In Betrayer, Lorgar remarked Magnus is almost like emperor in terms of power and appearance(not face, but his countless, myriad facets and aspects and constantly changing appearance. 

Regardless, I think Magnus is almost like an avatar of Emperor, at least in some aspects, especially in terms of Warp/psychic/magick etc. And I also think Big E himself is a sort of avatar of sleeping/waiting god...and god of what?


----------



## Ecumene (Oct 10, 2013)

Malus Darkblade said:


> This is the quote you are referring to:
> 
> _
> 
> ...


Just now I cross confirmed same source and accordingly deleted that post. But it seems you already replied...


----------



## ckcrawford (Feb 4, 2009)

Ecumene said:


> In Betrayer, Lorgar remarked Magnus is almost like emperor in terms of power and appearance(not face, but his countless, myriad facets and aspects and constantly changing appearance.

Dataset excerpt:
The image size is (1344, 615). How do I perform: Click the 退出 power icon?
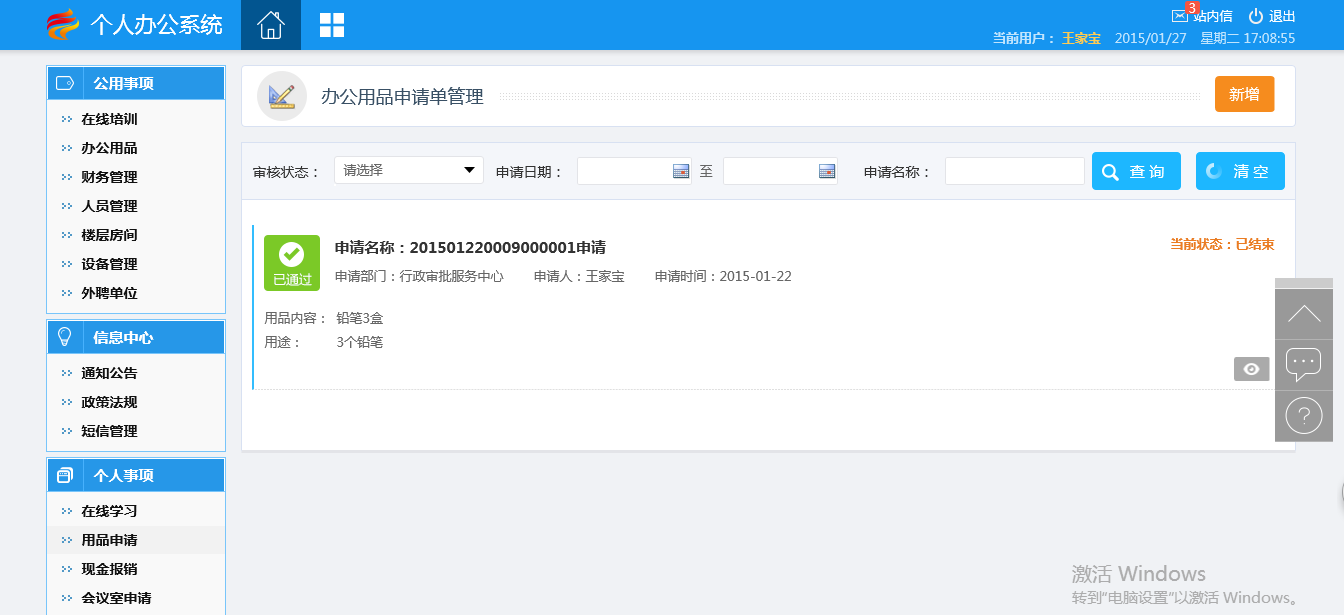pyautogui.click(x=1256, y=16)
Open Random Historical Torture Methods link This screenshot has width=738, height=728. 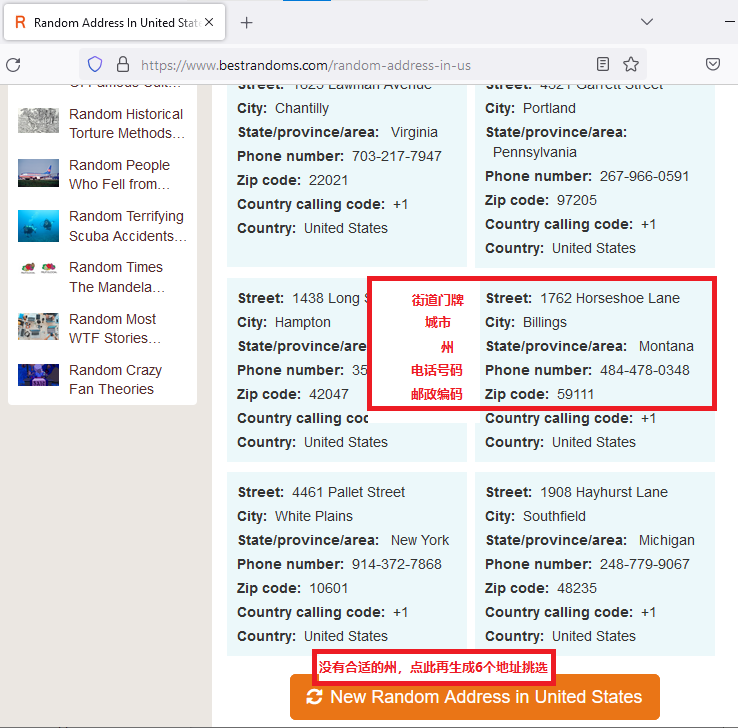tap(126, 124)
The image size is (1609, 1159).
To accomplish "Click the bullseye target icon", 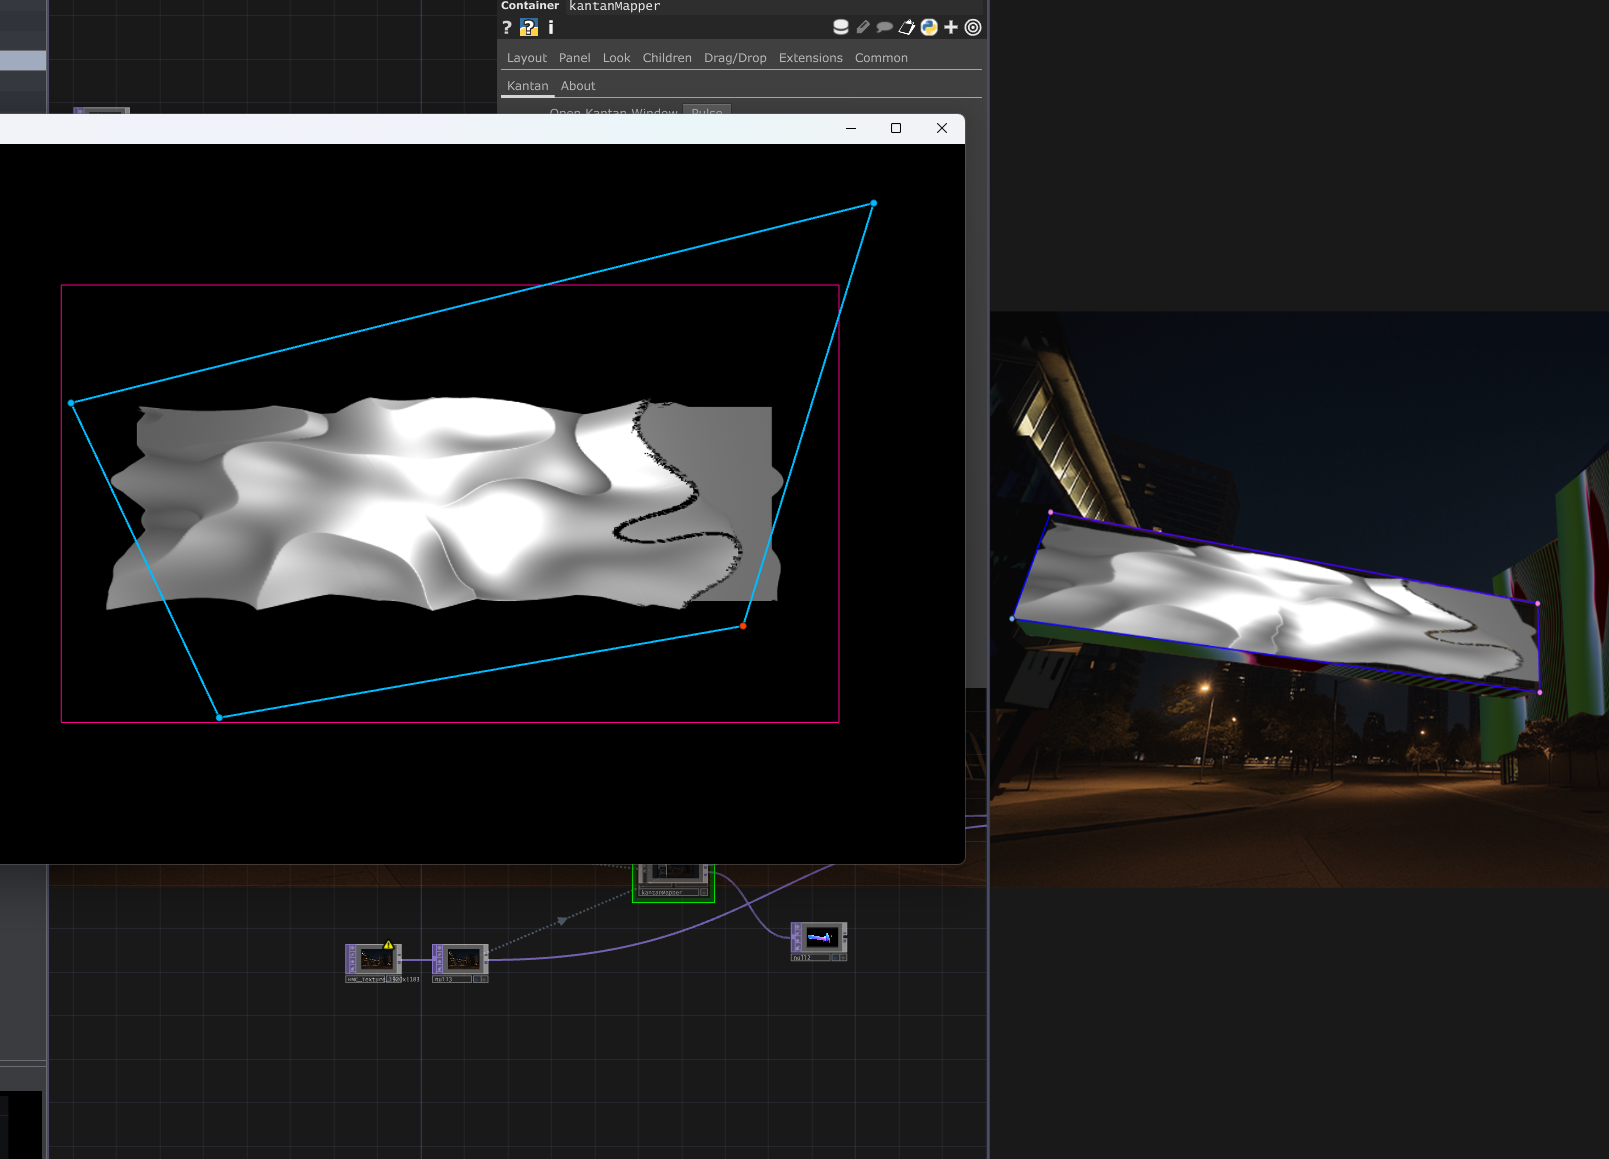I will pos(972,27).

* * *

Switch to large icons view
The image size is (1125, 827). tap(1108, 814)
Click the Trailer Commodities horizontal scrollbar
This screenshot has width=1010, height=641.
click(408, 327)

Prompt 1. In the forum thread about Magnus, in which book does Lorgar remark that Magnus is almost like the Emperor?
Prompt 2. According to Lorgar's remark cited in the forum thread about Magnus, in what ways does Magnus resemble the Emperor?

Written reply 1. Betrayer.

Written reply 2. Magnus resembles the Emperor in power and in appearance. The likeness in appearance is not in his face but in his countless, myriad facets and aspects and his constantly changing appearance.